On the last Friday of every month, a bunch of luddites – we like to call ourselves cyclists – meet in Cape Town for an early morning cycle through town. Nothing special. Either you meet at the Baxter Theatre, where the ride originates, or pick up with the peloton at the Convention Centre. From there, well, I’ll get to that in a bit.

First, a note on equipment. Like Rubik’s Cube, BMX and yoyos, stripped-down single-speeds are all the rage, particularly in the metropolitan centres of the northern hemisphere but latterly Cape Town too. Many of the riders who participate in the monthly Critical Mass ride through Cape Town have tricked-out versions of this must-have two-wheeled fashion accessory. Part track bike, part cycle messenger work tool, these bikes are undeniably fascinating to look at. For a bit of indulgent bike porn, courtesy of Critical Mass regulars, check out this link.

Critical Mass

Equipment, or rather the coolness of your equipment, is however a weak peg on which to hang any ideology. I say this because, at root, the Critical Mass event, which traces its origins back to early 1990s San Francisco and takes place on the same day in over 300 cities across the world, is an activist cause. Bicycles don’t emit greenhouse gases. They don’t clog urban roads. They’re affordable. As JM Coetzee wrote in 1994, bicycles are “the one indubitably triumphant contribution of western technology to the world”. Everyone should own one.


Of course, much like the ruling party, which recently launched a collection of 19 ANC branded jackets for men and women (costing from R1620 to R1944), self-satisfied activists are easily distracted/detoured/anaesthetised by consumption. I’m as guilty as the next, having amassed a stockpile of purpose-defined bicycles.
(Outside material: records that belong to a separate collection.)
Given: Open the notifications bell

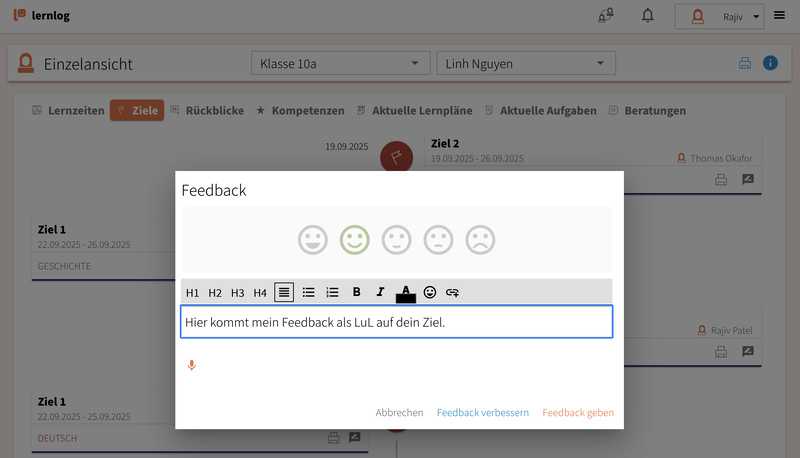Looking at the screenshot, I should [648, 16].

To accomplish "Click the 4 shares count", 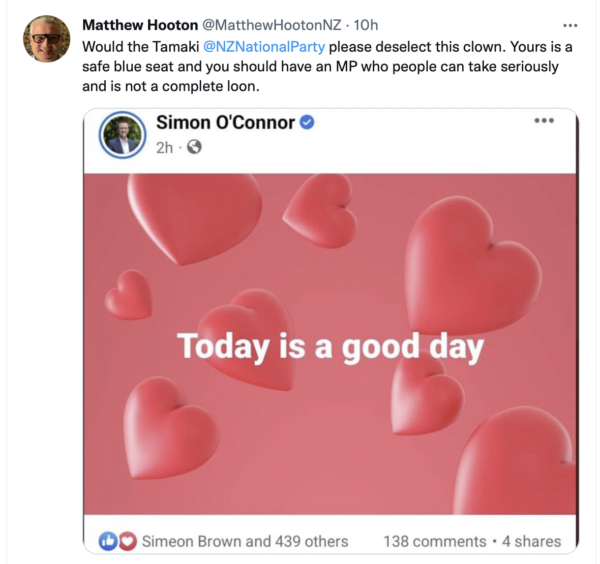I will 530,541.
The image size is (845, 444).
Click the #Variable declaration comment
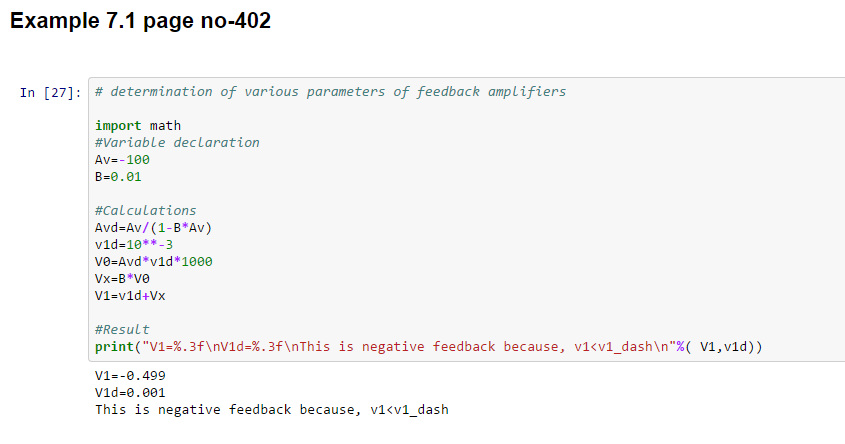point(177,142)
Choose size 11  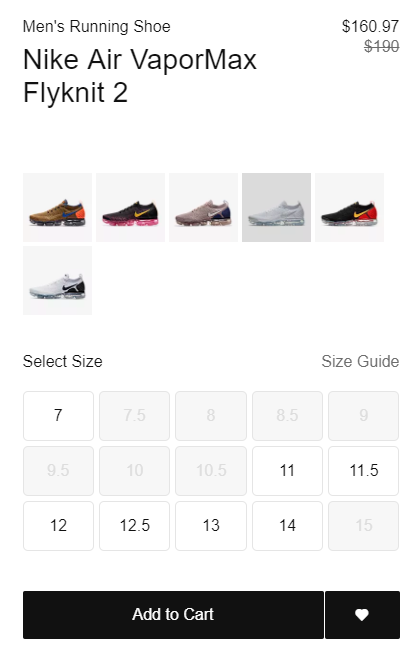[x=287, y=471]
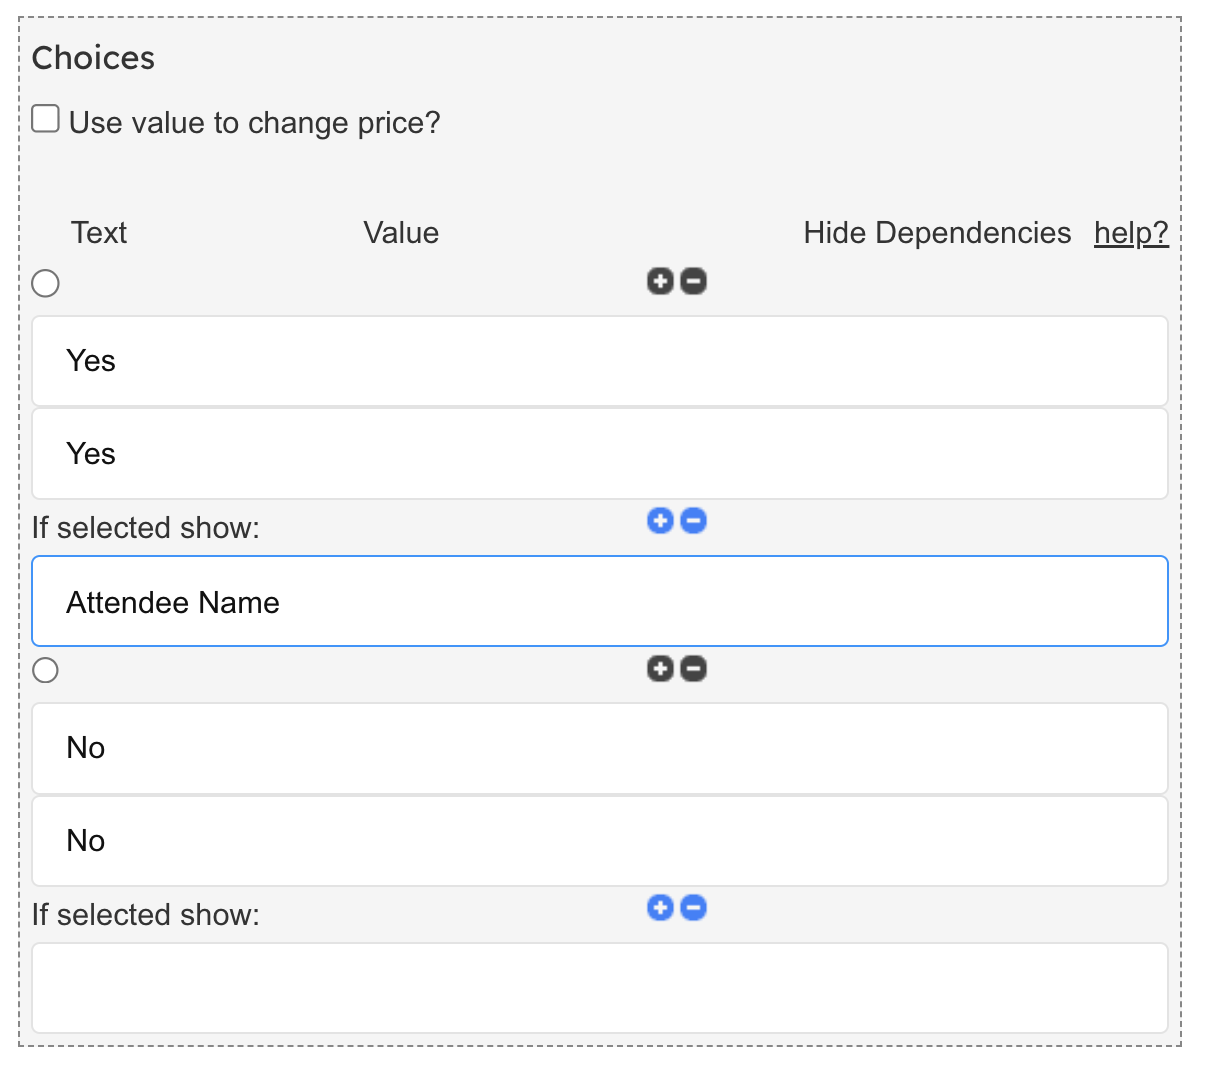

Which leads me to my key point: yuppie cyclists, which, face it, most white bicycle riders tend to be, are not going to effect a sea change in local governmental policies, especially not by reliving scenes from the movie ET on the streets of Cape Town.

Reading what I’ve just written, I feel like a bit of a charlatan. Let me be clear. The Critical Mass ride needs your support. It doesn’t matter if you own a rusting Le Turbo, or arrive on a monolithic dikwiel – pull in. For this monthly event to gain any sense of meaning it requires volume and proportion, in other words, a critical mass.